+++ Passage +++

Seal of Approval

Whether she’s volunteering at the New England Aquarium or researching endangered reptiles, biology major Tatiana Vasquez has a way with animals.

Close-up photo of New England Aquarium seal kissing volunteer Tatiana Vasquez

Working as a marine mammal volunteer at the New England Aquarium renewed Tatiana Vasquez’s determination to “help spread awareness about conservation efforts to better protect the planet.”

Tatiana Vasquez found her happy place in an unlikely spot: Standing in a large tank of salt water, holding a bucket of fish.

She made that discovery during the fall 2019 semester when she began volunteering at the New England Aquarium, one of Boston’s best-known and loved attractions. Working with the aquarium’s Marine Mammal Department, the biology major spent the next year and a half helping to feed, train, and care for fur seals, harbor seals, and sea lions.

“It was such a cool experience that not many people get to do,” says Vasquez, Class of 2022. “I learned what it takes to be an animal care worker, and everything that goes into maintaining the health and happiness of animals in captivity.”

Working one-on-one with the seals, she was struck by their intelligence and distinctive personalities. She says they renewed her determination to “help spread awareness about conservation efforts to better protect the planet.”

+++ Data supplied +++

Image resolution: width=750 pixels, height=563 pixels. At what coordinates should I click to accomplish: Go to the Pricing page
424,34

+++
+++ Data supplied +++

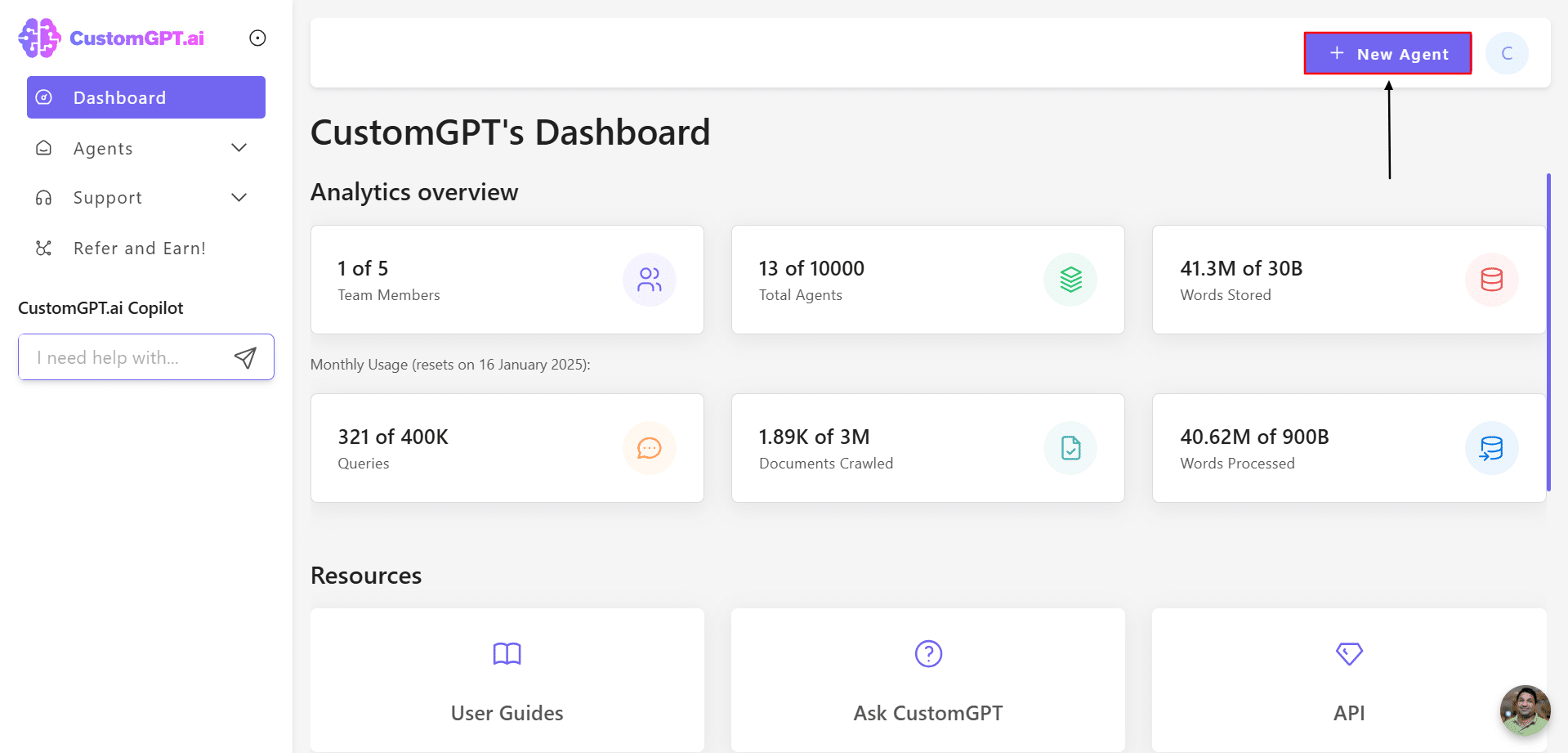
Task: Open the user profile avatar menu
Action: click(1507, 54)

+++

# [Task description]
How does the article on Tatiana Vasquez's work with seals at the New England Aquarium go on? Continue it from its last sentence.

# [Exercise result]
Vasquez also had to make presentations to large groups of visitors, answering questions on the spot from people of all ages—a useful skill for someone who plans to make a career in the sciences.

“A really important part of your career is being able to explain your findings to other people,” she says. “Whether I was explaining some very science-intense topics like ocean acidification and the dangers of microplastics, or simpler things like why seals swim upside down sometimes, it was great practice for me for the future.”

Vasquez is taking other steps to prepare for her future. During the spring 2020 semester, when the aquarium was closed due to the pandemic, she assisted Biology Professor Eugenia Gold on a research project on the endangered Indian gharial. She studied the bite force of the crocodilian reptile, which has a distinctive, needle-nosed snout and rows of interlocking teeth, earning praise from Gold for her swift, high-quality work.

“Tatiana is self-motivated, driven, and always looking for the next steps in the process,” says the assistant professor. “She knows what she wants and where she wants to go, and she is willing to put in the effort—in and outside of the classroom—to get the experience she needs to become successful.”

Biology major Tatiana Vasquez
Biology major Tatiana Vasquez

Vasquez will have more opportunities for research, thanks to Suffolk’s McNair Scholars Program, whose mission is to help low-income, first-generation, and underrepresented students prepare for doctoral degree programs. The federally funded program gives students like Vasquez the chance to participate in significant research projects.

“Working with Professor Gold gave me a lot of confidence in my work,” she says. “It proved that I made the right choice to major in biology.”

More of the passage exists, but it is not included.